== TASK DIRECTIONS ==
Copy out, from the entries below, each line holding the string "screenshot".

== ENTRIES SHOWN ==
——
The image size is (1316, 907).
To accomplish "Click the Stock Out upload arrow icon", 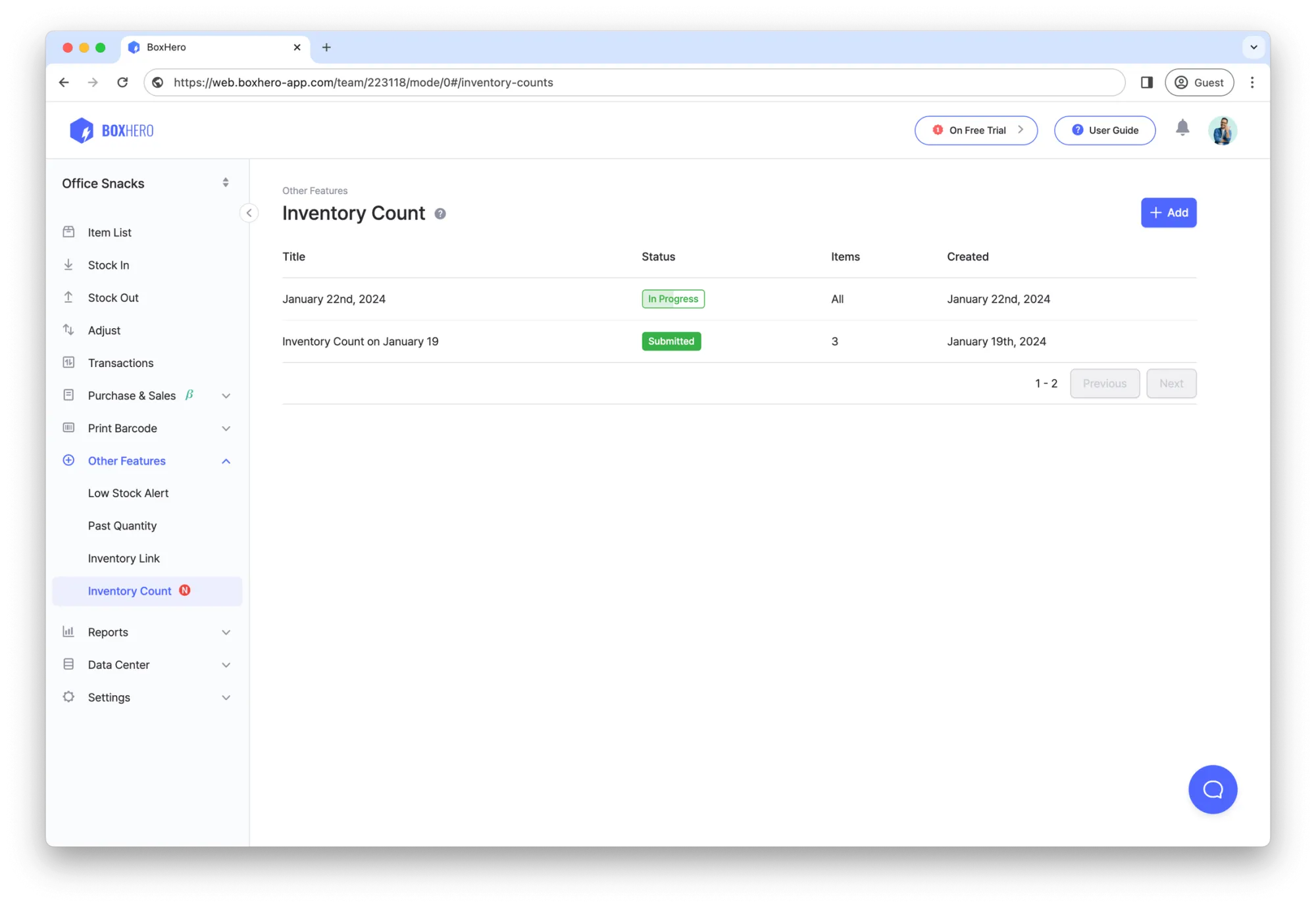I will coord(69,297).
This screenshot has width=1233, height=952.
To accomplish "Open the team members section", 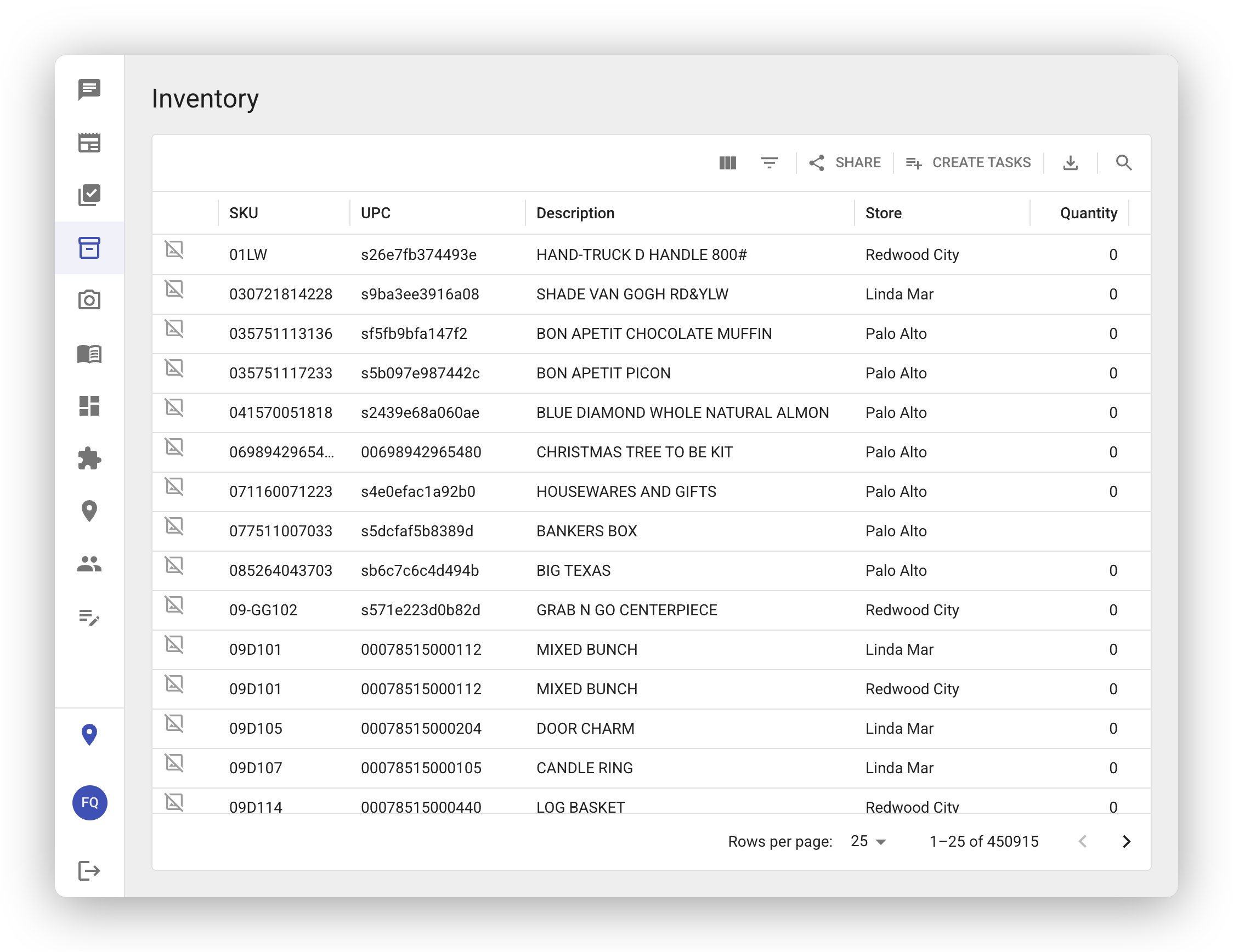I will coord(89,563).
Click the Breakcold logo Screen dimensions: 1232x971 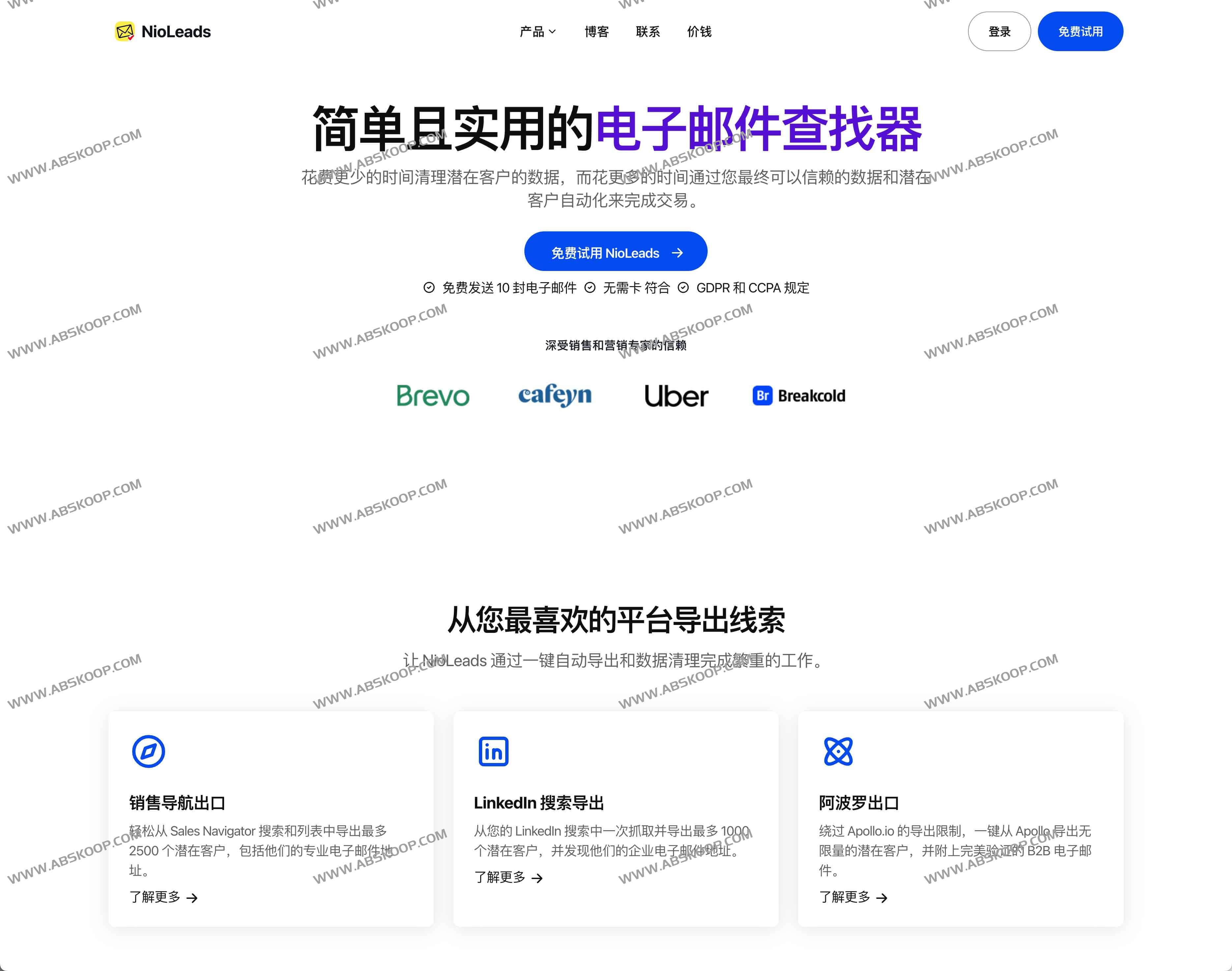[799, 396]
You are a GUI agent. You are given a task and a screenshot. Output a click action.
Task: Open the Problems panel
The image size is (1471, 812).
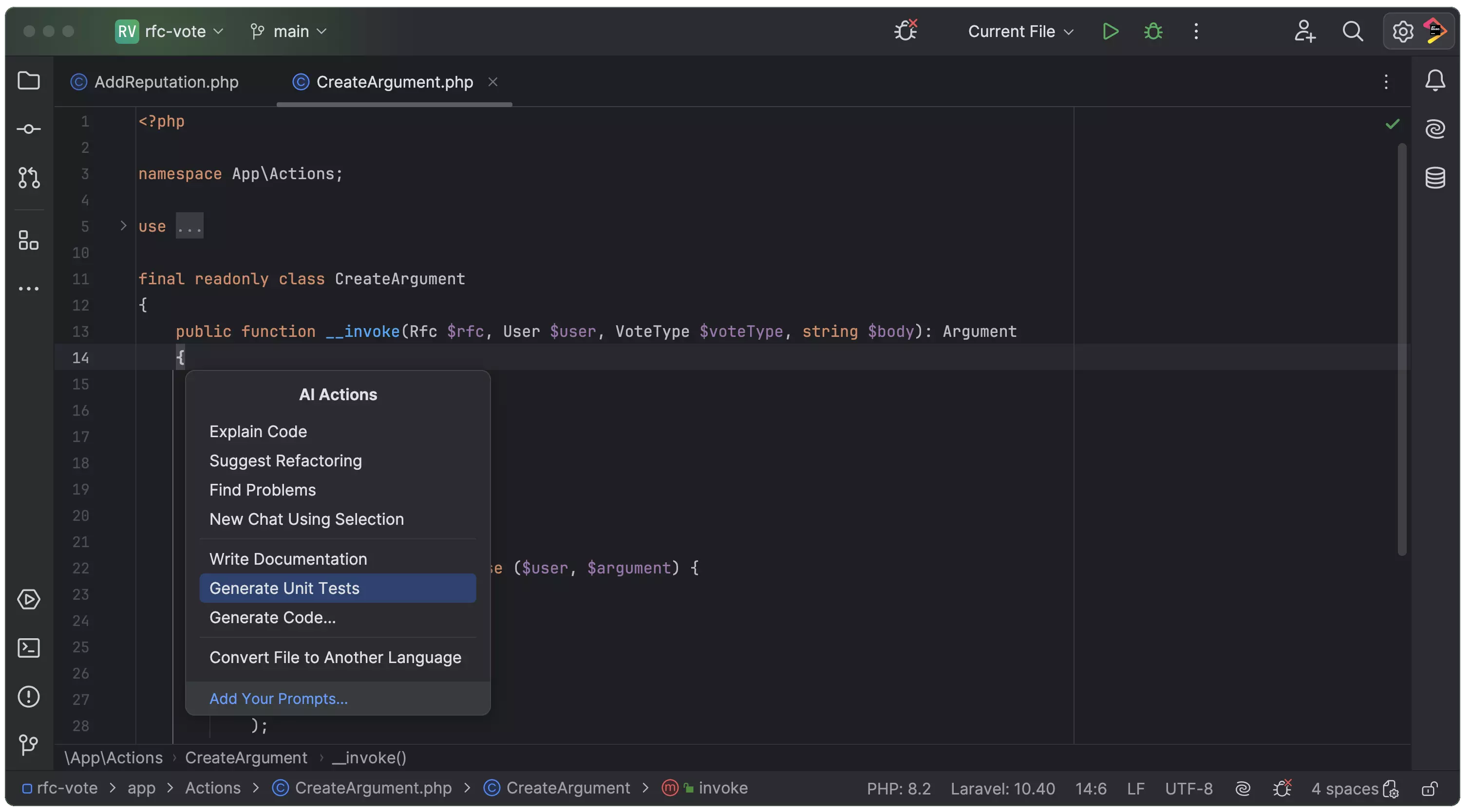click(28, 697)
——
== ANSWER FOR THE TASK ==
This screenshot has width=1233, height=952.
You are a GUI agent. You are given a task and a screenshot. Output a click action.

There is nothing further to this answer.